TRAVAIL DEMANDÉ —
Transformez toutes les lignes des enregistrements ci-dessous en une liste numérotée, sans les lignes vides.

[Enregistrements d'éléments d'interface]

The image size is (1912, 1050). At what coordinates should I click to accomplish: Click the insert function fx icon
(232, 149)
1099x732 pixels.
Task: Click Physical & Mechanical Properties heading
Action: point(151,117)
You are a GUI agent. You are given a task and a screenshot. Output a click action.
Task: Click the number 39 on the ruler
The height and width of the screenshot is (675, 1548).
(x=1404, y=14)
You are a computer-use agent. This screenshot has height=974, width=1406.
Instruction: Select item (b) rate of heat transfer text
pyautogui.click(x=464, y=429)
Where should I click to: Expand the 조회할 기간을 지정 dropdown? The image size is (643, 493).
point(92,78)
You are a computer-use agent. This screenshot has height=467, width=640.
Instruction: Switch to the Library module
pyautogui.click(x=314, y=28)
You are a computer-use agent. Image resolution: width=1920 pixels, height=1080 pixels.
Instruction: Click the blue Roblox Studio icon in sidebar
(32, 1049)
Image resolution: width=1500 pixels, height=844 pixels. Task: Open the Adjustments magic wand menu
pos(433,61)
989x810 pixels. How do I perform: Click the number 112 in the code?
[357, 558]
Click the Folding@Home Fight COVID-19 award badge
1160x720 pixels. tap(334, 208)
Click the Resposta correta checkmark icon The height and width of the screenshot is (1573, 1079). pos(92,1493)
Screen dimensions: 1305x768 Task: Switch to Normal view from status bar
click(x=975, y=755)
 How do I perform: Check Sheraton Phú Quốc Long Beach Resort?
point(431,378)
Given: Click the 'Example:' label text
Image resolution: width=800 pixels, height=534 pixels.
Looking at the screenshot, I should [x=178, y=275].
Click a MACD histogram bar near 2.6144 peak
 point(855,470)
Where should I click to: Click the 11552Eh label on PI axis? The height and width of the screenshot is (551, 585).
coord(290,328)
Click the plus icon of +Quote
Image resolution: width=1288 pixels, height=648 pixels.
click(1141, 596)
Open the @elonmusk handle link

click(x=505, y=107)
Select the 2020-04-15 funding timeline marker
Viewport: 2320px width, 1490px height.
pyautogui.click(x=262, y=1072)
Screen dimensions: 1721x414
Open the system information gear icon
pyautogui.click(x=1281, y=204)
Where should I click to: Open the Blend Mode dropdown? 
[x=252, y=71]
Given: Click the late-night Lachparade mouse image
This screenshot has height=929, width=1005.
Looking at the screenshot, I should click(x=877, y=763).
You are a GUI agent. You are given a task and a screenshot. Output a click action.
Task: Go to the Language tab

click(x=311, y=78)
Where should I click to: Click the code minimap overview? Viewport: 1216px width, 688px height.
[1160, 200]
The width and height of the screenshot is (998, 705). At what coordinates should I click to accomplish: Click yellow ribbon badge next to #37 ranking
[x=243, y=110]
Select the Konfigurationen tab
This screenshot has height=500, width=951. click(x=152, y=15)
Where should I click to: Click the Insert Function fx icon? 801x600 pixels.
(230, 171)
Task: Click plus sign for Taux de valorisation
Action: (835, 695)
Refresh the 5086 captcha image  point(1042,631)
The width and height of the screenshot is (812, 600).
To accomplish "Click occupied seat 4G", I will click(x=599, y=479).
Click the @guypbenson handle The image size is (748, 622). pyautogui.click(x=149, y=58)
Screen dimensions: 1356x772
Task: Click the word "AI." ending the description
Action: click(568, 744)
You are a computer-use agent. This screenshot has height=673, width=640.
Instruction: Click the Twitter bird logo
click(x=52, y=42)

RÉPONSE ATTENDUE —
1. The image size is (1912, 1050). At what coordinates should I click to accomplish: Click the insert function fx icon
2. (232, 149)
3. 1099x732 pixels.
4. Task: Click Physical & Mechanical Properties heading
5. Action: point(151,117)
6. You are a GUI agent. You are given a task and a screenshot. Output a click action.
7. Task: Click the number 39 on the ruler
8. The height and width of the screenshot is (675, 1548).
9. (x=1404, y=14)
10. You are a computer-use agent. This screenshot has height=974, width=1406.
11. Instruction: Select item (b) rate of heat transfer text
12. pyautogui.click(x=464, y=429)
13. Where should I click to: Expand the 조회할 기간을 지정 dropdown? The image size is (643, 493).
14. point(92,78)
15. You are a computer-use agent. This screenshot has height=467, width=640.
16. Instruction: Switch to the Library module
17. pyautogui.click(x=314, y=28)
18. You are a computer-use agent. Image resolution: width=1920 pixels, height=1080 pixels.
19. Instruction: Click the blue Roblox Studio icon in sidebar
20. (32, 1049)
21. Image resolution: width=1500 pixels, height=844 pixels. Task: Open the Adjustments magic wand menu
22. pos(433,61)
23. 989x810 pixels. How do I perform: Click the number 112 in the code?
24. [357, 558]
25. Click the Folding@Home Fight COVID-19 award badge
26. 1160x720 pixels. tap(334, 208)
27. Click the Resposta correta checkmark icon The height and width of the screenshot is (1573, 1079). pos(92,1493)
28. Screen dimensions: 1305x768 Task: Switch to Normal view from status bar
29. click(x=975, y=755)
30.  How do I perform: Check Sheraton Phú Quốc Long Beach Resort?
31. point(431,378)
32. Given: Click the 'Example:' label text
33. Image resolution: width=800 pixels, height=534 pixels.
34. Looking at the screenshot, I should [x=178, y=275].
35. Click a MACD histogram bar near 2.6144 peak
36.  point(855,470)
37. Where should I click to: Click the 11552Eh label on PI axis? The height and width of the screenshot is (551, 585).
38. coord(290,328)
39. Click the plus icon of +Quote
40. Image resolution: width=1288 pixels, height=648 pixels.
41. click(1141, 596)
42. Open the @elonmusk handle link
43. click(x=505, y=107)
44. Select the 2020-04-15 funding timeline marker
45. Viewport: 2320px width, 1490px height.
46. pyautogui.click(x=262, y=1072)
47. Screen dimensions: 1721x414
48. Open the system information gear icon
49. pyautogui.click(x=1281, y=204)
50. Where should I click to: Open the Blend Mode dropdown? 
51. [x=252, y=71]
52. Given: Click the late-night Lachparade mouse image
53. This screenshot has height=929, width=1005.
54. Looking at the screenshot, I should click(x=877, y=763).
55. You are a GUI agent. You are given a task and a screenshot. Output a click action.
56. Task: Go to the Language tab
57. click(x=311, y=78)
58. Where should I click to: Click the code minimap overview? Viewport: 1216px width, 688px height.
59. [1160, 200]
60. The width and height of the screenshot is (998, 705). At what coordinates should I click to accomplish: Click yellow ribbon badge next to #37 ranking
61. [x=243, y=110]
62. Select the Konfigurationen tab
63. This screenshot has height=500, width=951. click(x=152, y=15)
64. Where should I click to: Click the Insert Function fx icon? 801x600 pixels.
65. (230, 171)
66. Task: Click plus sign for Taux de valorisation
67. Action: (835, 695)
68. Refresh the 5086 captcha image  point(1042,631)
69. The width and height of the screenshot is (812, 600).
70. To accomplish "Click occupied seat 4G", I will click(x=599, y=479).
71. Click the @guypbenson handle The image size is (748, 622). pyautogui.click(x=149, y=58)
72. Screen dimensions: 1356x772
73. Task: Click the word "AI." ending the description
74. Action: click(568, 744)
75. You are a computer-use agent. This screenshot has height=673, width=640.
76. Instruction: Click the Twitter bird logo
77. click(x=52, y=42)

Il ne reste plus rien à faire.